The lack of specificity may reflect the fact that in most states, budget shortfalls are so large that a cuts-only approach would come at a big price for local school districts, public universities, and providers of health care and human services.  Those areas are where states spend most of their money, so deep spending cuts would hit those hard.

Cutting public services too deeply would also be bad for the economy.  States need good schools, roads, and health care in order to attract and retain businesses.

A number of the incoming governors made promises that, if they keep them, will worsen state finances.  For example, Wisconsin’s Walker, Michigan’s Rick Snyder, South Carolina’s Nikki Haley, and others have promised large corporate tax cuts, despite clear evidence that those tax cuts would deepen state budget problems without boosting the economy.  (My colleague Michael Mazerov will look at this issue later today in a separate post.)  Some other rookie governors have handcuffed themselves with no-new-taxes promises.

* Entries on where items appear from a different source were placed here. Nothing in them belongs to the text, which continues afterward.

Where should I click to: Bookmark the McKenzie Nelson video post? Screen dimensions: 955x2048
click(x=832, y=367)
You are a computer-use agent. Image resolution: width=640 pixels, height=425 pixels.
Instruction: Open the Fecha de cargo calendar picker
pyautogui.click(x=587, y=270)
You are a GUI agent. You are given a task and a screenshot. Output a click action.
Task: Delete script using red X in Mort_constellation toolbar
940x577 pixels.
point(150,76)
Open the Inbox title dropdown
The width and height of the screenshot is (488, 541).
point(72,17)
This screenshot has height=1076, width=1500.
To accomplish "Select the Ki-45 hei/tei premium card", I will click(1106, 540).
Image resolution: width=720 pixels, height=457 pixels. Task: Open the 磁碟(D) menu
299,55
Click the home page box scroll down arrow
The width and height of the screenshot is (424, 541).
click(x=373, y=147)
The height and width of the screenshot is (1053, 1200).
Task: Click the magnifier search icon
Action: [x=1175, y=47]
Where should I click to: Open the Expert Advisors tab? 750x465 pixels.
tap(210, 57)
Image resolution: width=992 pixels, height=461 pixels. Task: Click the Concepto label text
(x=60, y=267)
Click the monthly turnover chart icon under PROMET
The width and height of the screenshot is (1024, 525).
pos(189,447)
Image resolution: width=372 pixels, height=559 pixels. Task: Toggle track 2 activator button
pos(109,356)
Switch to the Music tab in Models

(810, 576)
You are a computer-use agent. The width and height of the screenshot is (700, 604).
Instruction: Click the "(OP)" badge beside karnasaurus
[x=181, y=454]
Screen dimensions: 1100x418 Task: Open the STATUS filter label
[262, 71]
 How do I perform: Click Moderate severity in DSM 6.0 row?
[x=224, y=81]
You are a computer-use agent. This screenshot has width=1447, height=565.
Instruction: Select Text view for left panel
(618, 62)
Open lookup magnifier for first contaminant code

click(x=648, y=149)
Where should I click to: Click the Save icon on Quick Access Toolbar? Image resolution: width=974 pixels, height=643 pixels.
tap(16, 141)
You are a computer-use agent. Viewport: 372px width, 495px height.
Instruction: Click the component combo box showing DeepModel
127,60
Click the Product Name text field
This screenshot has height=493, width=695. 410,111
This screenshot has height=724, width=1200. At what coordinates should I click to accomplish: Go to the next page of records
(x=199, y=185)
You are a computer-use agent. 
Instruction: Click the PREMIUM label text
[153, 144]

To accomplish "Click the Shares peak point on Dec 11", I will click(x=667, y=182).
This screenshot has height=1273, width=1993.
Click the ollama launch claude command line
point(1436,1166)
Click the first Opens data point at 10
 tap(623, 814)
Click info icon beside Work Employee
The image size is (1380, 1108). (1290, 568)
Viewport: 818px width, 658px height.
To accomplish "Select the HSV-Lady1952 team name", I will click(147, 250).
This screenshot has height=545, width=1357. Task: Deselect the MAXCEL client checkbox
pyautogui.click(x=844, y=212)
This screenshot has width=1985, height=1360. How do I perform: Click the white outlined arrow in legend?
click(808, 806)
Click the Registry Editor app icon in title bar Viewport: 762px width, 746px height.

A reminder of what governors face:  state tax revenues remain 13 percent below pre-recession levels, and revenue growth in the coming year will be modest at best.  Meanwhile, demographics, inflation, and loss of family income are driving up states’ cost for services.

The result is the largest budget gaps on record, an estimated $140 billion for next fiscal year (which starts July 1 in most states).  States’ balanced-budget rules require them to close those gaps, and they’ll have to do so without emergency federal aid, since the funds Congress has already provided mostly expire this coming June.

Fortunately, a few of the newly elected governors have been explicit about some of the budget-balancing measures they will propose, including tax increases.  In Rhode Island, for example, Lincoln Chafee said he would broaden the sales tax base and might repeal a costly tax break for the wealthy.  Moreover, two sitting governors who raised taxes significantly to help close budget gaps — Deval Patrick in Massachusetts and Martin O’Malley in Maryland — defeated their anti-tax challengers.

Chafee recognizes what O’Malley and Patrick have already demonstrated:  solving states’ recession-driven budget gaps requires a balanced approach that includes revenue measures, not just spending cuts.   Other new governors would do well to acknowledge that reality — regardless of what they said on the campaign trail.